CANDIDATE 2005
Mari Sunna
born 1972 in Espoo, lives in London
Mari Sunna occupies a region on the edges of obscurity. Her women do not live their lives in the daylight, but are creatures that emerge from the nebulous stream of people in the metropolises, from memories and states of mind, frequently also from art history. She shows how woman has been a sphinx’s head, a model twisted into various poses, an elegant geisha in a Japanese woodcut, the self-portrait of a woman artist.
In her paintings Sunna makes woman visible and invisible at the same time. She overturns traditions in art by permitting her women some intimacy. They flicker across the surface of the painting, pay it a brief visit and disappear off somewhere into their own stories. They cloak their existence, surrendering only a tiny hint of themselves to art.
Her women are rarely complete, often being only fragments, outlines, a waft of hair in rapid motion. One striking feature is their facelessness. A woman holds a mirror in her hand, but the reflection is empty. A woman stands in a magnificent portrait, her hair decorated by an enormous piece of headgear, but she has no face.
We are bound to compare Sunna to Helene Schjerfbeck.
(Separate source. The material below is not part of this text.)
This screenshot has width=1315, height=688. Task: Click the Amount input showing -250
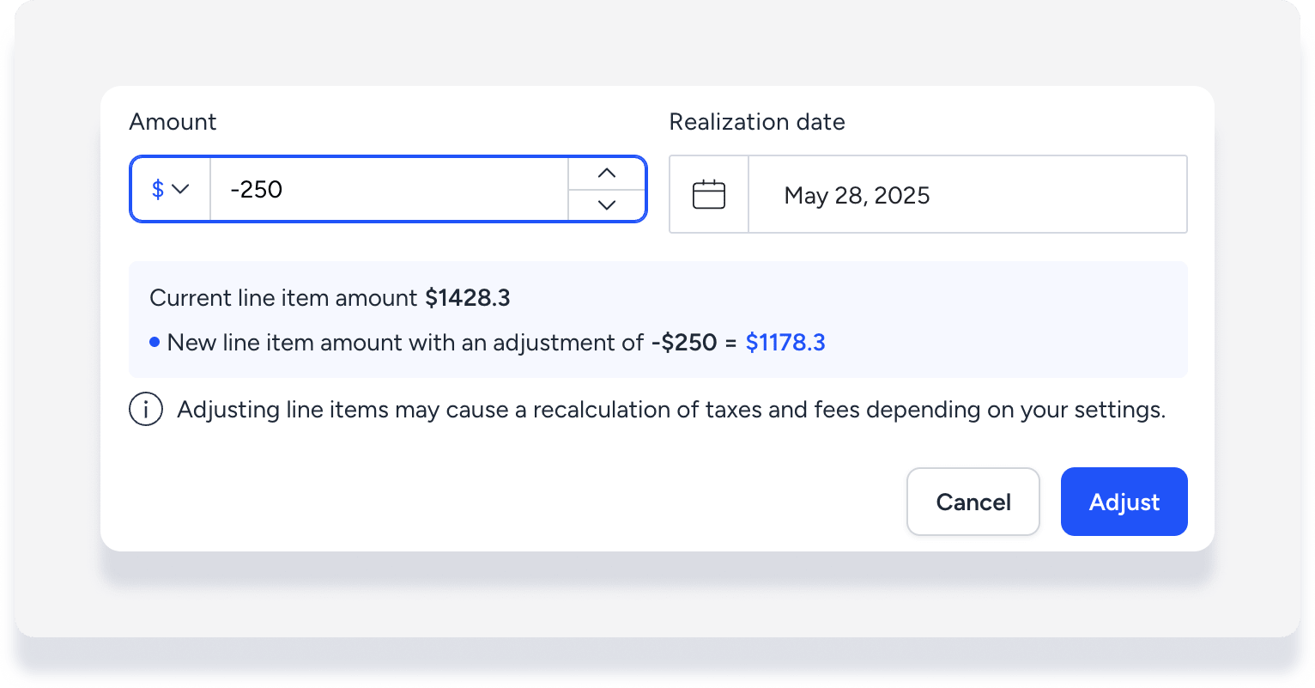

Schjerfbeck, too, painted lots of pictures of women, but they did not portray her models. Her models’ faces became anonymous, and were simplified into strokes of paint, concealed behind layers of white. In one of her self-portraits Schjerfbeck has concentrated on her hair and left the face almost totally blank.
Sunna’s art is not art for the possessing viewer. She does deploy her skills to impose on, flatter, or seduce her audience. The viewer can easily develop a sense of being an outsider here, an intruding stranger, fleetingly privileged to peep inside a world of images.